On Fri, Jun 11, 2010 at 06:29:44PM +0200, Peter Zijlstra wrote:
> There is a fun little recursion issue with perf_adjust_period(), where
> if we fully removed perf_disable() we could end up calling pmu::stop()
> twice and such.



We can have a local_t made nesting level on the stop/start that could easily
deal with this.

2010-06-11 21:25:42

by Peter Zijlstra

[permalink] [raw]
Subject: Re: perf_disable()

On Fri, 2010-06-11 at 23:04 +0200, Frederic Weisbecker wrote:
> On Fri, Jun 11, 2010 at 06:29:44PM +0200, Peter Zijlstra wrote:
> > There is a fun little recursion issue with perf_adjust_period(), where
> > if we fully removed perf_disable() we could end up calling pmu::stop()
> > twice and such.
>
>
>
> We can have a local_t made nesting level on the stop/start that could easily
> deal with this.

Fanning it out to the relevant pmu implementation is the interesting
part..

2010-06-14 09:23:31

by Will Deacon

[permalink] [raw]
Subject: Re: perf_disable()

Hi Peter,

On Fri, 2010-06-11 at 17:29 +0100, Peter Zijlstra wrote:
> Hi,
>
> I've been going over perf_disable() usage in kernel/perf_event.c and
> wondered if we actually need it at all.

-------->8--------

> If nobody else known about/can find anything, I'm going to mostly remove
> perf_disable() for now and later think about how to optimize the
> hardware writes again.

No objections from the ARM camp as we don't use perf_disable() for
anything anyway.

Will

## Provided data

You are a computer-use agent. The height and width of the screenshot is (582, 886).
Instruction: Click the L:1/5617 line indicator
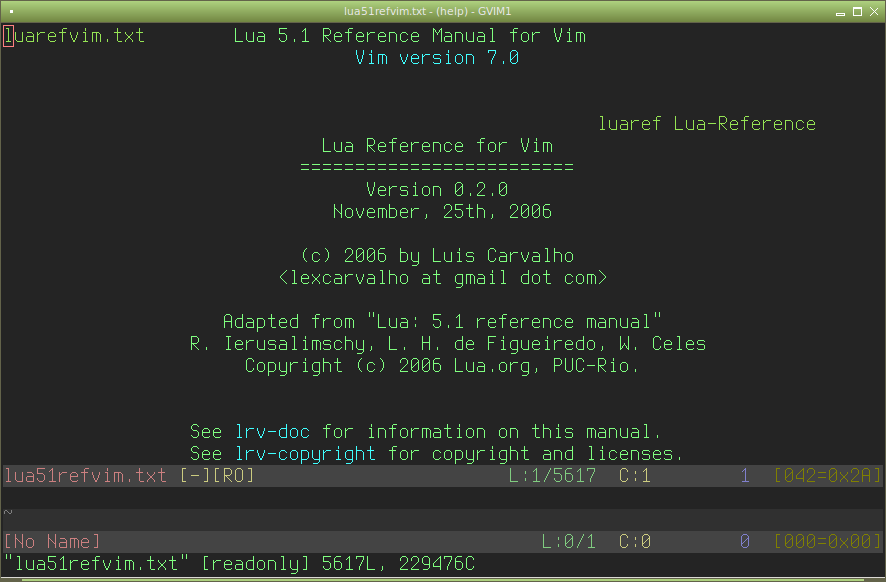click(552, 476)
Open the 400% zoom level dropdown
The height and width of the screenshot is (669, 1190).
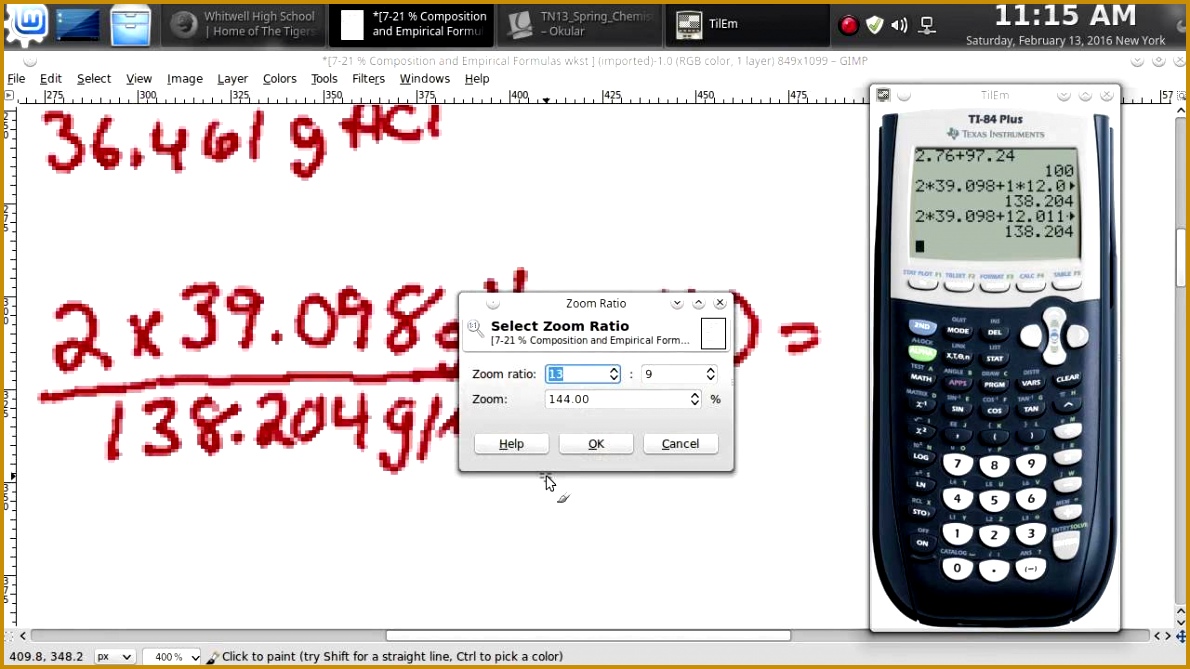pyautogui.click(x=171, y=657)
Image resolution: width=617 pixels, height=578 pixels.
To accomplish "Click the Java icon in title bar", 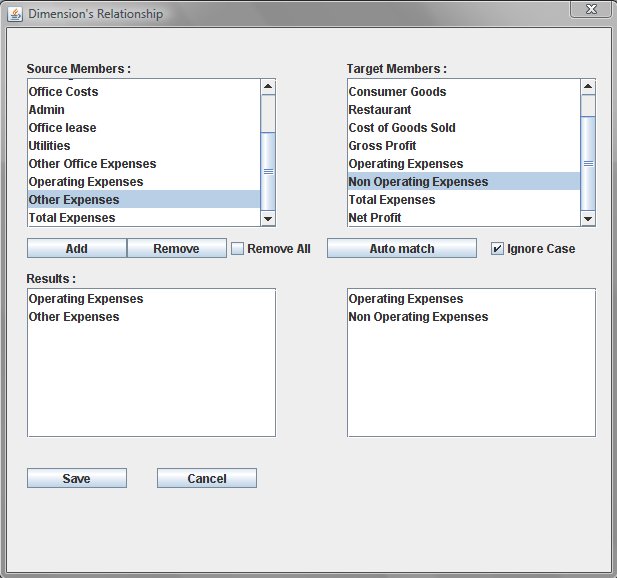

## Problem requirements
Please rewrite the paragraph beginning "There is a fun little recursion issue" from the perf_disable() thread above as one shorter sentence that keeps its main facts.

## Solved problem
Fully removing perf_disable() could cause a recursion problem in perf_adjust_period(), such as pmu::stop() being called twice.